Morphology predictions in molded parts: a multiphysics approach

Abstract

Injection molding of polymer parts at a micro-scale is successfully applied in the fabrication of electronics and biomedical devices where high geometrical accuracy is required. Microinjection molding is more challenging than conventional injection molding due to the necessity to account for the presence of air in the cavity, which slows down the process, and a strong flow field that may induce premature solidification of semi-crystalline polymers. The process modeling and simulation are crucial steps toward predicting all the final parts' properties. For this reason, a multiphysics approach was used to model microinjection molding under different mold cycle temperatures.
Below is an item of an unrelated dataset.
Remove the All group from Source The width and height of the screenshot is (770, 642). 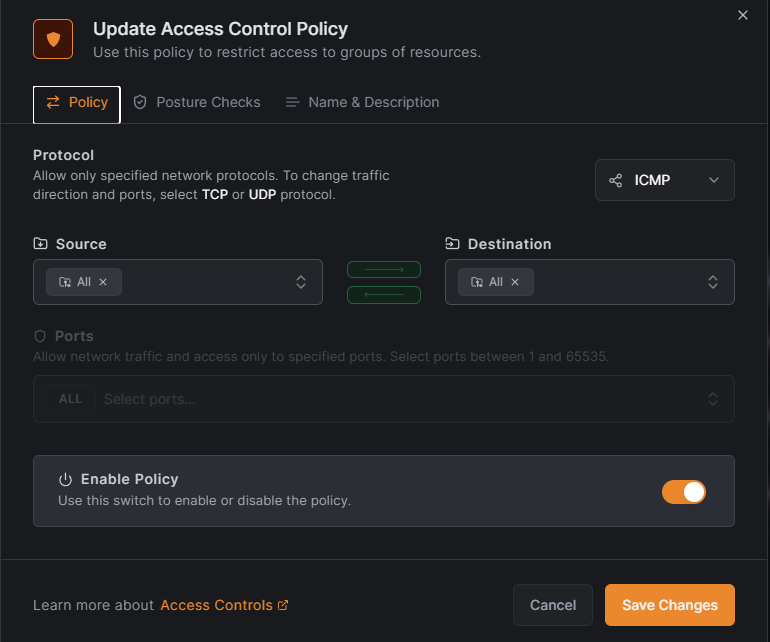tap(103, 282)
A well-characterized polypropylene was selected for this purpose. A model for tracking the polymer-air interface during the filling was adopted to account for air's effect in the micro-cavity. Additionally, a model accounting for the effect of crystallization on viscosity was implemented. Models describing the evolution of morphology into fibrils were previously proposed in steady-state conditions. In this work, a model for describing the crystallization into fibrils was proposed and adapted for the first time to the transient conditions of microinjection molding. The aim was the prediction of the final morphology developed during the process. The morphology evolution toward fibrillar structure is consistent with those observed experimentally; in particular, the fibrillar layer thickness decreased with the increase of the mold temperature.